In a video game, you have low level healing potions that you chug, but when you get more HP they become obsolete because they can't fill you up and are replaced by better and better healing potions. This is exactly how 5e works. Exactly. Like a video game.

On the other hand, healing surges are both narratively and mechanically better. From a narrative perspective, it doesn't make sense that a super healthy and tough fighter is barely healed compared to his optimal state next to a wizard after drinking the exact same potion or getting the exact same spell. The way it works in 5e compared to 4e is exactly opposite to what you'd expect from the narrative and it's because of gamey game reasoning.

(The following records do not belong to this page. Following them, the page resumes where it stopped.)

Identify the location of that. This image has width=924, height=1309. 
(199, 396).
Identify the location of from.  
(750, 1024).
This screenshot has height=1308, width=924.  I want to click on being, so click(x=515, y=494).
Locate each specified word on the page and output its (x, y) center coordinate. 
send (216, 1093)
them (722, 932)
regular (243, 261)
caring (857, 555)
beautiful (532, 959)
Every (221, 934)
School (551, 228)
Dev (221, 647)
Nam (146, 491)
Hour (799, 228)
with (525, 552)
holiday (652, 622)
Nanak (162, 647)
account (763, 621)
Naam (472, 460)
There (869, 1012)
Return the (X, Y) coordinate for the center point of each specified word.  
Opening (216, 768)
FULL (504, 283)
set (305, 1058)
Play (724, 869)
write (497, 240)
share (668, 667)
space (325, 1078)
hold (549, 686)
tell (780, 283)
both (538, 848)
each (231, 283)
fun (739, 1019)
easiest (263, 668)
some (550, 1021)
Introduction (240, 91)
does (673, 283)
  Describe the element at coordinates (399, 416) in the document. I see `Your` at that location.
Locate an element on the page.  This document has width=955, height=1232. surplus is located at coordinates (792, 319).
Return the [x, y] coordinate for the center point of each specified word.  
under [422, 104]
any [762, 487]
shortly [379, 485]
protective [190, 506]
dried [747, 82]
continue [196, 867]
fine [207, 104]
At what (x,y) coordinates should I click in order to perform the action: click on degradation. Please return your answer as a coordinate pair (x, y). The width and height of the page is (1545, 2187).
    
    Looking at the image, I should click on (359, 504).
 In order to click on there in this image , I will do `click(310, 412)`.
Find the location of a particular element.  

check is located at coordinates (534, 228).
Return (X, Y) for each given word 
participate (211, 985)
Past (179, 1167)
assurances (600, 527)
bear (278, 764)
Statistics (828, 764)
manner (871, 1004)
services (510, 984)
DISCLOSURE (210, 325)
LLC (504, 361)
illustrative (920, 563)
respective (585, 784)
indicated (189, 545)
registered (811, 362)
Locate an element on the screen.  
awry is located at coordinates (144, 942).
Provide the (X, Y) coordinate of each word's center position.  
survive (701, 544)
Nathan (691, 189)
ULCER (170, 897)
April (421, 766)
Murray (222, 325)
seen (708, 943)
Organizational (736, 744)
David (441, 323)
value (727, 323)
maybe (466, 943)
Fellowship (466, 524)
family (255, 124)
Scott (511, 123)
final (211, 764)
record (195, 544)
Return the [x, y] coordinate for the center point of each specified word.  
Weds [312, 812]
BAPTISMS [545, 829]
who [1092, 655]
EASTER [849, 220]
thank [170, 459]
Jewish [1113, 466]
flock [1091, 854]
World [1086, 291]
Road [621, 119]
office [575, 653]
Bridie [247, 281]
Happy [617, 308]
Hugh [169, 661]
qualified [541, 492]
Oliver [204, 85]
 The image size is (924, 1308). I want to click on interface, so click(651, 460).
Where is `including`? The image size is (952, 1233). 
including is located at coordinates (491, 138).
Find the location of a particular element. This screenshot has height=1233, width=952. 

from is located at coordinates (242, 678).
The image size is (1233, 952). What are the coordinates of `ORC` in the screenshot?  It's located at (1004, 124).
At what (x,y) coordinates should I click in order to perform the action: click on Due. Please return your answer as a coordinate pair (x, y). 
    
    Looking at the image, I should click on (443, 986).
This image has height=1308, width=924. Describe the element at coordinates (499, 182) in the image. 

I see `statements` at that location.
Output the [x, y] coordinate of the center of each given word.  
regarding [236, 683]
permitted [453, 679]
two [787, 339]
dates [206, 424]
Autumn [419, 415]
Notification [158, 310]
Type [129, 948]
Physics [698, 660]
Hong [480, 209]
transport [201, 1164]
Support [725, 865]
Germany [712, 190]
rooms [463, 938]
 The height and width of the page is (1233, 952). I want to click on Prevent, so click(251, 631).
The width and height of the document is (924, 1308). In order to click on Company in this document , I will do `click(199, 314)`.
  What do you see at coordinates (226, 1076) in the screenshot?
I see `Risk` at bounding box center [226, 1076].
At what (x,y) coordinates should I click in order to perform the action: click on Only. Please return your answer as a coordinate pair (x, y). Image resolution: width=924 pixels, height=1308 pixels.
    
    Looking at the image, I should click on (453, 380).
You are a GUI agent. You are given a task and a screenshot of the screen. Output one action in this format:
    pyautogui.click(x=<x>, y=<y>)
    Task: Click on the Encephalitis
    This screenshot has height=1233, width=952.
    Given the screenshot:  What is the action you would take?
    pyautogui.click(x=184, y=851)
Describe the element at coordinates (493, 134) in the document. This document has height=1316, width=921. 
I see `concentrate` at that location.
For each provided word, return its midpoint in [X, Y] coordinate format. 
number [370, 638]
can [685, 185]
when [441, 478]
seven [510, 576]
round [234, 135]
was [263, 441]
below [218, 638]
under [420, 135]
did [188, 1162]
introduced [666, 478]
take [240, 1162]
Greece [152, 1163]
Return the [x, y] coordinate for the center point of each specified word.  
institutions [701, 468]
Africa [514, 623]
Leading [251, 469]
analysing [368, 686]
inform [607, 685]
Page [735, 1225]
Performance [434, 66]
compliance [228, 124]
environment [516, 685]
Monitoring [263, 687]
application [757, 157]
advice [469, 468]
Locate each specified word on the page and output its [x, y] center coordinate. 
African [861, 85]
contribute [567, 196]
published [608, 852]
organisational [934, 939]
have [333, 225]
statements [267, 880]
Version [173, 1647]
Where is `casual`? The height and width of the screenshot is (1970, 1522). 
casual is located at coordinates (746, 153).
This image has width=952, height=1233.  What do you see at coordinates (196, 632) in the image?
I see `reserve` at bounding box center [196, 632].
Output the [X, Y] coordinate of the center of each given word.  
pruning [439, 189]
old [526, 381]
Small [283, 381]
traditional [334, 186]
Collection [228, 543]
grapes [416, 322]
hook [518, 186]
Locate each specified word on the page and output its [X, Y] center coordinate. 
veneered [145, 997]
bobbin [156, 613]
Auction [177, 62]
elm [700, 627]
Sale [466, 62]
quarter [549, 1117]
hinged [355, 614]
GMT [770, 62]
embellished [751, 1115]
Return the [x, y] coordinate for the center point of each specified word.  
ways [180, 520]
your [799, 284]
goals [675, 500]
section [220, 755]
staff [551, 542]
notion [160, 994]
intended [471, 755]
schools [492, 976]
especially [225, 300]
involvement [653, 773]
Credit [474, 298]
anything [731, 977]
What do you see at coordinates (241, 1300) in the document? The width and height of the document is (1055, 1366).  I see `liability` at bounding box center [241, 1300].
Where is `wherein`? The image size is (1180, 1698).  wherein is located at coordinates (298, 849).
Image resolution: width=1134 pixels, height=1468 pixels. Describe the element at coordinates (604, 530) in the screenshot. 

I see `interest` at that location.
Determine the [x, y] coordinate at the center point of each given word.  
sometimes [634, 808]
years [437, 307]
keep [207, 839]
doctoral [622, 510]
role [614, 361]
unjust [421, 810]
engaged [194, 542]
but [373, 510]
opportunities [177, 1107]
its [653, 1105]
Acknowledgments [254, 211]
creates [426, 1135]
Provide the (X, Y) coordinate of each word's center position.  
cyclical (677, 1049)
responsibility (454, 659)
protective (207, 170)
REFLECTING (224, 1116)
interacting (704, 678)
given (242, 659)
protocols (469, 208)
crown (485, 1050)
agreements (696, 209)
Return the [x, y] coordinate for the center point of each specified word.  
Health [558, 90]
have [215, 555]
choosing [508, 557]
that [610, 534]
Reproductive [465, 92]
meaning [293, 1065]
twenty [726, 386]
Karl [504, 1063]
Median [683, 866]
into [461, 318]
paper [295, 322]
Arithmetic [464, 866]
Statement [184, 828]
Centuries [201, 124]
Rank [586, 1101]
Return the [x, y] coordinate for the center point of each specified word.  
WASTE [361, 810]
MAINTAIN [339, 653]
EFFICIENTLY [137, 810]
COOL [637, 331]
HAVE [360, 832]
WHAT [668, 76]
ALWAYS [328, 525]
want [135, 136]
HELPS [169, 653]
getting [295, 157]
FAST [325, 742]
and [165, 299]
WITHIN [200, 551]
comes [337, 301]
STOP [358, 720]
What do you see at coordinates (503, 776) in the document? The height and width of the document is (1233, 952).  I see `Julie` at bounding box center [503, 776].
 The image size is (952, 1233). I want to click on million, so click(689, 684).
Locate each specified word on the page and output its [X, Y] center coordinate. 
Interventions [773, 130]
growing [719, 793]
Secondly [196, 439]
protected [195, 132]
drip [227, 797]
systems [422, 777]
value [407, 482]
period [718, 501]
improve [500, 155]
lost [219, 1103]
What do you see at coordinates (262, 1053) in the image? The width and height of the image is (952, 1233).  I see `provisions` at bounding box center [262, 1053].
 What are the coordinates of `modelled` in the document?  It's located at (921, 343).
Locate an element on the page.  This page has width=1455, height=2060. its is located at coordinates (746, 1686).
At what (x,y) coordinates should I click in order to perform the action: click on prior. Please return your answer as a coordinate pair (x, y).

Mechanically, healing surges are nice because they give every class a hard daily limit, despite some classes having short rest features, because there isn't unlimited video game healing potion mechanics in play. Also, it combats the down-and-up problem with healing 5e because you can actually get healed and then take hit before going right back down. Cure wounds actually becomes more valuable in a meaningful way.
I agree with your general point, but just for clarity, healing potions in 4e are still a fixed amount of HP, they burn one of your surges to recover a fixed amount of HP. I always hated that.
 

I agree with your general point, but just for clarity, healing potions in 4e are still a fixed amount of HP, they burn one of your surges to recover a fixed amount of HP. I always hated that.
That's totally fair as a preference but that's part of what I like about them. It isn't infinite Diablo potions because there's a daily cap on how often you can keep bringing people back from the brink over and over. It's definitely a departure from 3e's infinite CLW wands or 5e where you can come back from zero hp 20 times a day from 3 points of healing each time.
 

Bolares

Hero
That's totally fair as a preference but that's part of what I like about them. It isn't infinite Diablo potions because there's a daily cap on how often you can keep bringing people back from the brink over and over. It's definitely a departure from 3e's infinite CLW wands or 5e where you can come back from zero hp 20 times a day from 3 points of healing each time.
Maybe I wasn't clear. I hate that potions burn your surge for a fixed amount of HP independent of your Surge Value. I love healing surges, but potions in 4e really suck IMHO, specially for defenders.
I think they should give HP based on your surge value, even if it's a fraction of it.